Ver lo feliz que está la gente y lo asombrada que se queda, eso es lo que me impulsa.
Con sus esculturas de nieve, Marcio se ha convertido en un embajador del pequeño destino turístico: monitores de esquí, residentes y visitantes pasan por allí mientras trabaja. Cuando termina la escultura, esta se suele convertir en una especie de lugar de encuentro y en un motivo fotográfico popular entre los visitantes, al igual que su creador. «Los visitantes me siguen en Instagram y en Facebook. Así puedo compartir mis trabajos y mis momentos más bonitos con ellos, incluso cuando ya han vuelto a casa».
Eche un vistazo a este mundo montañoso y no querrá irse nunca.
Dent Blanche en lugar de la Torre Eiffel
Al crecer en los suburbios parisinos, durante los primeros años de su vida, Marcio solo vio nieve y montañas como mucho en televisión. Después de perder a su padre a los 18 años, partió con su madre a Suiza e inmediatamente se enamoró de la región. «Evolène tiene algo muy especial. Aquí todo el mundo se conoce, como en una gran familia», dice entusiasmado sobre su nuevo hogar. «¡Y este entorno!». La mirada de Marcio recorre el panorama. Aquí las montañas son realmente impresionantes, dominadas por el omnipresente Dent Blanche, este majestuoso pico de cuatro mil metros enmarcado por docenas de otros magníficos picos y glaciares.
«Sugerencia secreta» de la estación de esquí:
Marcio no podía imaginar un lugar mejor para vivir y trabajar. «Como soy empleado de los telesillas de la estación de esquí, nunca tengo que pedirme el día libre para ir a esquiar. Estamos en la montaña todos los días», dice sonriendo. El esquí y vivir en la montaña se han convertido en sus grandes pasiones. «La estación de esquí de Evolène es una sugerencia secreta. Totalmente familiar. Y aquí casi nunca tienes que hacer cola», indica. Y hay más: gracias a su orientación, el sol baña las pistas y, aun así, tienen nieve segura ya que los telesillas superan los 2600 m s.n.m.
+ + + + + + +
## Ejercicio A
Transcriba literalmente el fragmento del texto sobre Marcio y Evolène comprendido entre "Con sus esculturas" y "querrá irse nunca.", ambos incluidos.
## Ejercicio B
Prosiga el texto sobre Marcio y la estación de esquí de Evolène a partir de su última oración.

## Datos de origen
+ + + + + + +
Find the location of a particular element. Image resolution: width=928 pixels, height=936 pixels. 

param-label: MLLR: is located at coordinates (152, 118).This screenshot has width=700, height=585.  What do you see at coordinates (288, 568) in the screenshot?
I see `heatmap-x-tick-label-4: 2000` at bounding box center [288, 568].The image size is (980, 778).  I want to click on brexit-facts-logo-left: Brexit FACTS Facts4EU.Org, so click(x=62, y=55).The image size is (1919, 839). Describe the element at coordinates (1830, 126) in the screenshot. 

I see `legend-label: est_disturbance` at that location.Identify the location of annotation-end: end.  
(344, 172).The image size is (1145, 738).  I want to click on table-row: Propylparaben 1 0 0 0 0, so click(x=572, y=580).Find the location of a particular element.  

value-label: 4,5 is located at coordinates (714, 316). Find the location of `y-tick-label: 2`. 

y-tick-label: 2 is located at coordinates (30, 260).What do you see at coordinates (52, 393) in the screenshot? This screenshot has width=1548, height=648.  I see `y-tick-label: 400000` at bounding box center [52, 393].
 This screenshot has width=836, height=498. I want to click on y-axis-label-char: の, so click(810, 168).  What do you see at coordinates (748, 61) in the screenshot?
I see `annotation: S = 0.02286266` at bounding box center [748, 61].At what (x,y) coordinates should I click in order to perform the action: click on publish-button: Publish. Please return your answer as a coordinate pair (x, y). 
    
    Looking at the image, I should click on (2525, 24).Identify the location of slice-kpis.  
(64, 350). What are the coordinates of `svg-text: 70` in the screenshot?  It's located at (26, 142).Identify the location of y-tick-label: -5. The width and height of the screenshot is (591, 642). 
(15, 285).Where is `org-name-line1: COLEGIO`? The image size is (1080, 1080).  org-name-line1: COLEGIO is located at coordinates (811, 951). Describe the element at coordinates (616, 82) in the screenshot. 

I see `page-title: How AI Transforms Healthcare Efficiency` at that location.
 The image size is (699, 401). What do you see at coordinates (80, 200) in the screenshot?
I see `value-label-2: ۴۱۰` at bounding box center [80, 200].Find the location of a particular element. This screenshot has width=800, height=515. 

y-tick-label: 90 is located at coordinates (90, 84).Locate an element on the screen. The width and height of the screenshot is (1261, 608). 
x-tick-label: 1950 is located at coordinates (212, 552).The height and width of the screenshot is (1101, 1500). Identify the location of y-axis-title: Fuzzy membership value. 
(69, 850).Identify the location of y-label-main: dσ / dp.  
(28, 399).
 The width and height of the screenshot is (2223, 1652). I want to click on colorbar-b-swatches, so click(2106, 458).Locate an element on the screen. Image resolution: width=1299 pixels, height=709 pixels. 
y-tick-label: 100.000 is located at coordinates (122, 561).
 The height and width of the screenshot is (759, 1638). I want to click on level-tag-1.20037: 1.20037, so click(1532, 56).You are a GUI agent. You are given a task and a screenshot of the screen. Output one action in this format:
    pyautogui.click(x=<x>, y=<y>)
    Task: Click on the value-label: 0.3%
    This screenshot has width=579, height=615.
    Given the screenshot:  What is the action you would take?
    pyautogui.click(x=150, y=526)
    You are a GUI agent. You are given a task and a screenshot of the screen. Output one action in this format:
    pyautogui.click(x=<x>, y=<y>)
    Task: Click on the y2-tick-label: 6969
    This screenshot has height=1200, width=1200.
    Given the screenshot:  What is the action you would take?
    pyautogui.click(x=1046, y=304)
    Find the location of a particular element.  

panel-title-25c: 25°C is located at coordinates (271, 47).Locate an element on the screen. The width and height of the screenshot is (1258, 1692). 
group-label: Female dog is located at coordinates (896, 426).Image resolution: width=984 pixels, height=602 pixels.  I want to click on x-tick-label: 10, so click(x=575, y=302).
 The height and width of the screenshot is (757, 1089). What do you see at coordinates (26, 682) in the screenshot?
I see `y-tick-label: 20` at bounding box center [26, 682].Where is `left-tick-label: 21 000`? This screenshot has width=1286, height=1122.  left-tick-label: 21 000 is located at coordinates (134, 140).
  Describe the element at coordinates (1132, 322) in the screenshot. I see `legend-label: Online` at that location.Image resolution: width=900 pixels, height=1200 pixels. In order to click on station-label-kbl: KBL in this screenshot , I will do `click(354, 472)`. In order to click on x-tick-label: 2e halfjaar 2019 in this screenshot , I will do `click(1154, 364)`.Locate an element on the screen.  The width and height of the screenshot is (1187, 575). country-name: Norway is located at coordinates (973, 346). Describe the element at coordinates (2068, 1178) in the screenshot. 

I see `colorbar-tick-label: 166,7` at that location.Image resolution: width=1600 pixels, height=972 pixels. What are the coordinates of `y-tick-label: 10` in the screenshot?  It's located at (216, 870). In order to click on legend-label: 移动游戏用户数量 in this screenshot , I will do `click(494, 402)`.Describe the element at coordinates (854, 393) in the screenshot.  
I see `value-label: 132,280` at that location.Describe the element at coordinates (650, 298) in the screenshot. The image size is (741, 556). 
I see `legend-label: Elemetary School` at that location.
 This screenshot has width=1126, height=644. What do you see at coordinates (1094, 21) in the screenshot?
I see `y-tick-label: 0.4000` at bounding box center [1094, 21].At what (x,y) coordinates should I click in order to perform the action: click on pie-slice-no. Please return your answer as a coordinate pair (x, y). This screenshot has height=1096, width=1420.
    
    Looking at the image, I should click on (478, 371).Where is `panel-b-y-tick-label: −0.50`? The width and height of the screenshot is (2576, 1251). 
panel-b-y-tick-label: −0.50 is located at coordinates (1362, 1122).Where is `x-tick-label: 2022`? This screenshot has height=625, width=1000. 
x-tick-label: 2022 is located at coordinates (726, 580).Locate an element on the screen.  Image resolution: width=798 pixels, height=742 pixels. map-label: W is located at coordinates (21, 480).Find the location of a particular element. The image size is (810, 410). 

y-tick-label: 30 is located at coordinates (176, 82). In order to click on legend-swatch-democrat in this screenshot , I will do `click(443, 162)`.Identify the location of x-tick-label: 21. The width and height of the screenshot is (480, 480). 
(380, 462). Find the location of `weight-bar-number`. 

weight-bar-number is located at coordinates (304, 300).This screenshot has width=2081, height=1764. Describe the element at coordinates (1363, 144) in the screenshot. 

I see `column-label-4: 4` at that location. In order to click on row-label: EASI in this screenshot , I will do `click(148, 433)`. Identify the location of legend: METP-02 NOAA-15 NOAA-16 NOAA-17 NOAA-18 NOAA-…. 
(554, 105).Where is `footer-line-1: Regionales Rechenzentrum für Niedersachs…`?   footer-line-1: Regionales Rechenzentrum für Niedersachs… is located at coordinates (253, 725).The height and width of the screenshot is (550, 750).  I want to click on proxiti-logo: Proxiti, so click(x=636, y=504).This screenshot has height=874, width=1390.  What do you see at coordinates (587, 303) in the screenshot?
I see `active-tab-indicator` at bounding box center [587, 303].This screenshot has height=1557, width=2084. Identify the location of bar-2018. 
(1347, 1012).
+ + + + + + +
## Respuesta A
Con sus esculturas de nieve, Marcio se ha convertido en un embajador del pequeño destino turístico: monitores de esquí, residentes y visitantes pasan por allí mientras trabaja. Cuando termina la escultura, esta se suele convertir en una especie de lugar de encuentro y en un motivo fotográfico popular entre los visitantes, al igual que su creador. «Los visitantes me siguen en Instagram y en Facebook. Así puedo compartir mis trabajos y mis momentos más bonitos con ellos, incluso cuando ya han vuelto a casa».
Eche un vistazo a este mundo montañoso y no querrá irse nunca.

## Respuesta B
Qué hacer en Evolène: 3 consejos útiles de Marcio
- Freeride en el telesilla «Arpilles»: aquí no hay pistas preparadas.
- Aperitivo directamente en las pistas, en la buvette «La Nouva».
- Raclette junto al fuego en el «Vieux Mazot», cerca del encantador Raymonde.
Después de trabajar en el telesilla, Marcio suele pasar un rato con su escultura de nieve. A veces, para terminar algo; a veces, para disfrutar con amigos de una fondue dentro de la escultura y, otras, para terminar el día en soledad. «La calma que rodea a la montaña por la tarde, la luz de la puesta de sol: estos momentos son simplemente indescriptibles», dice entusiasmado. Termina de decorar el camión de nieve con dedicación, con velas y lámparas de colores. Y ya está pensando en futuros proyectos: su sueño es «crear algo realmente grande en un concurso en Alaska o Canadá». O construir iglús aquí, en Evolène, para pasar la noche. Y todo un paisaje de esculturas, un enorme castillo para los niños. Quién sabe cuál será la próxima obra mágica que Marcio sacará de la nieve.